Catullus yawned and puffed out his stomach:
“I shall stay and sleep here in my cushions,” he said. “I shall not go to my pavilion. I shall stay and sleep here, under the stars. To-morrow we shall be at Alexandria! Alexandria! The city with the most exquisite cooking, so they say! I am tired of Rome and Baiæ; I am really tired of roast peacock and oysters. Nothing but Rome and roast peacock; nothing but Baiæ and oysters: I shall end by turning into a peacock or an oyster! Change of diet is the secret of good health. I was losing my gaiety and had not a joke left in me to charm an occasional laugh out of Lucius. He did not even listen to me, Cora, when I was witty ... and you expect him to listen to your song! He listens to nothing and nobody since Ilia is gone.”
“Was she so very beautiful?” asked Cora.
“She was very beautiful,” said Thrasyllus, with grave appreciation.
“She was beautiful,” Catullus echoed, in airy praise, “but she was too heavy and too big. Her ankles were not slender. Her wrists were as thick as a man’s.”
“She was very beautiful,” Thrasyllus repeated. “She was as beautiful as a goddess.”
“That is just where I never agreed,” cried Catullus, vehemently, “either with you or with my nephew. You both said that she was like a goddess....”
“She was like the Cnidian Venus of Praxiteles,” Thrasyllus persisted.

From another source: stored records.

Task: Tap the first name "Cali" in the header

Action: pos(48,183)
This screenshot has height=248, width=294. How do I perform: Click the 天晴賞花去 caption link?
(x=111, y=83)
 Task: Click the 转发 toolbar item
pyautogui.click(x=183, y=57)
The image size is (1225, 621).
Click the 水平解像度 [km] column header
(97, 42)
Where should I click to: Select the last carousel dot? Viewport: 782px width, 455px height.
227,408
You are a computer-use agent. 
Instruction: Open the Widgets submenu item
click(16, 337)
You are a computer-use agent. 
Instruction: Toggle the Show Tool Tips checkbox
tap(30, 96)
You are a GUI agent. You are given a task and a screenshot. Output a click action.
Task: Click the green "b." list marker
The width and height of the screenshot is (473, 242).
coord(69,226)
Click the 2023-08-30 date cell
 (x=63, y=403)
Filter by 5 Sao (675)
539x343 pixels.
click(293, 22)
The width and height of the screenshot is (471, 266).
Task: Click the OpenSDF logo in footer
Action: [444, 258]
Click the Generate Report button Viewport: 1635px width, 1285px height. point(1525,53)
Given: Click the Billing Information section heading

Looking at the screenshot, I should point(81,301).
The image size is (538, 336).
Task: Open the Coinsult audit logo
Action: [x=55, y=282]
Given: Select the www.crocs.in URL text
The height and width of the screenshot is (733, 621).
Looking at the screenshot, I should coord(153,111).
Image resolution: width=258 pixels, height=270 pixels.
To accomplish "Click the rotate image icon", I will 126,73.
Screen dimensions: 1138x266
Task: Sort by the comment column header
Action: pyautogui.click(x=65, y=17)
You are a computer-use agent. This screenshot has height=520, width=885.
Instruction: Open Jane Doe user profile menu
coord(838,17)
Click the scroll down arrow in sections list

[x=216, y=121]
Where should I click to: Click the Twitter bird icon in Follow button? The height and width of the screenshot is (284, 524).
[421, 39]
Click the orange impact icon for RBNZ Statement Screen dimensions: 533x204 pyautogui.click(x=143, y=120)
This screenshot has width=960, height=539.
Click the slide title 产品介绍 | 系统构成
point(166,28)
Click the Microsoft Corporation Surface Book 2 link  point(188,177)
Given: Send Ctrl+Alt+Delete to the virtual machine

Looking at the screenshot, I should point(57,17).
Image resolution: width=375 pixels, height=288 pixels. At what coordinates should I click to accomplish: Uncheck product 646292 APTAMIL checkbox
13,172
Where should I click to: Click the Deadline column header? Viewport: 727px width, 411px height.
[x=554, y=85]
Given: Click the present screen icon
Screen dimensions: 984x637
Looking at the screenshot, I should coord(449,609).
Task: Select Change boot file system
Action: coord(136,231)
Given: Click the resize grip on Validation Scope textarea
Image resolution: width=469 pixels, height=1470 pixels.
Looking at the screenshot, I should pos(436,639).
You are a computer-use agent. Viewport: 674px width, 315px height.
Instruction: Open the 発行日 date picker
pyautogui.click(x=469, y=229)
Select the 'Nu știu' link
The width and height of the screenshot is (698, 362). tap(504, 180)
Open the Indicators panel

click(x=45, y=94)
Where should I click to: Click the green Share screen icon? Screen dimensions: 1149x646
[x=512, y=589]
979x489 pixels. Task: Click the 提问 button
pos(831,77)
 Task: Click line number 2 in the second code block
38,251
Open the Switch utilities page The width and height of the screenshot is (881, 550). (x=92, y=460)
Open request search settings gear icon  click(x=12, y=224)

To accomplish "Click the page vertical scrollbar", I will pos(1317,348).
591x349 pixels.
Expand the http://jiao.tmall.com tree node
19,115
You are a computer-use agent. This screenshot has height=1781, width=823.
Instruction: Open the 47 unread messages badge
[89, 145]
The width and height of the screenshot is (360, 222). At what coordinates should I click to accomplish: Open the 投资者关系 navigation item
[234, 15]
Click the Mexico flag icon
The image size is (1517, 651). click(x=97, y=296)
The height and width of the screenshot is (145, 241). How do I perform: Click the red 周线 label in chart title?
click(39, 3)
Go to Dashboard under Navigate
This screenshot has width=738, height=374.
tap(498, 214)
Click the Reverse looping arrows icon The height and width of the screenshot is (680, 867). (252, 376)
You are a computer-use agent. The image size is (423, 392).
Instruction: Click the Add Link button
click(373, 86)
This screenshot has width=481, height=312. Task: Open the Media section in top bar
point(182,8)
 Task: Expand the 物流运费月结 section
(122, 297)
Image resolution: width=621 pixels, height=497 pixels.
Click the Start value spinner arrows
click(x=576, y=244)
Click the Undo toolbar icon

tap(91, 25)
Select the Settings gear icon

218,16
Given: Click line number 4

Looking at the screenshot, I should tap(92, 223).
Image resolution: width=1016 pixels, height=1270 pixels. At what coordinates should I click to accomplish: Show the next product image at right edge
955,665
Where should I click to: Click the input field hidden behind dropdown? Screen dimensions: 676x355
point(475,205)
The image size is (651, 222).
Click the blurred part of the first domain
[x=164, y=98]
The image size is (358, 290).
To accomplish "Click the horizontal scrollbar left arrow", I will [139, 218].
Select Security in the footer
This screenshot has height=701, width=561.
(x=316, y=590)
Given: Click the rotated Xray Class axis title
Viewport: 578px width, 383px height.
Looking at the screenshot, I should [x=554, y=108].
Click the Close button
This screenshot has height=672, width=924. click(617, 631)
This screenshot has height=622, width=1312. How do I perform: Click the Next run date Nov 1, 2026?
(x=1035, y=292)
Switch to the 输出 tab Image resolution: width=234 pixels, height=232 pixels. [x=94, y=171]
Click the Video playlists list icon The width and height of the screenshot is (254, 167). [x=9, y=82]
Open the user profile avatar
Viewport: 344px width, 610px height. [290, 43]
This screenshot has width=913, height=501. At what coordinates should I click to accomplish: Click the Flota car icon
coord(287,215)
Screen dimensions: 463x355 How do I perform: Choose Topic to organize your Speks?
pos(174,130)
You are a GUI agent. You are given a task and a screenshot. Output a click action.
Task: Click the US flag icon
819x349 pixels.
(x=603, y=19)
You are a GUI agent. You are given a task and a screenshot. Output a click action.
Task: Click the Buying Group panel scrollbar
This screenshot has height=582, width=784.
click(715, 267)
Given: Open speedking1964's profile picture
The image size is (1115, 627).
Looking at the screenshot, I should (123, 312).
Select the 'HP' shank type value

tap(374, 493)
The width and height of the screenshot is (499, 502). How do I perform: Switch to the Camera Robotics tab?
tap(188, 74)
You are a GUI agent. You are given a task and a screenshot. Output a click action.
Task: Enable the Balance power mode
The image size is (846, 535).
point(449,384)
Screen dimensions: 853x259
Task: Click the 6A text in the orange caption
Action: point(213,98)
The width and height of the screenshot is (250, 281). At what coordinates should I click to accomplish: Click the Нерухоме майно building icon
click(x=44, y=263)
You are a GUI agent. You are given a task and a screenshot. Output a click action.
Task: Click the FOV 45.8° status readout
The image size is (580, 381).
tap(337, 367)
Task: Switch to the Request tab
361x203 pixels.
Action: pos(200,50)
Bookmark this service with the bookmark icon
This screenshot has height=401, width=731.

“I could never see it!” Catullus persisted, in his turn. “I could never see it. There may have been something of Praxiteles’ Venus in the lines of her body ... something, perhaps, though much coarser; but her face certainly lacked the charm, the smile of that divine statue. Now, though I do not believe in the gods, though I do not believe in Venus, I do believe in my own correct and sometimes sober opinion! I was not in love with Ilia as Thrasyllus and Lucius were! And really, between ourselves, I can understand her bolting, though she did reign as queen in the house. She was far too much admired for her divine ankles and wrists and for her big feet and hands! Did she not sometimes have to turn and turn for a hour, while Lucius lay looking at her, to turn on a revolving pedestal, which two slaves under the floor moved round and round and round, and did not Lucius grow angry if she stirred? ‘I can’t endure this, uncle!’ she would often declare to me; and I can well understand it. To play at being a living statue strikes me as wearisome; and I also should say, ‘Thank you for nothing,’ if my nephew were to take it into his head, because nature has at least blessed me with a fairly perfect form, to make me turn and turn on a revolving pedestal as Cupid with his bow and arrow or as Ganymede with a drinking-cup in his hand! What do you say, dreamy Cora?”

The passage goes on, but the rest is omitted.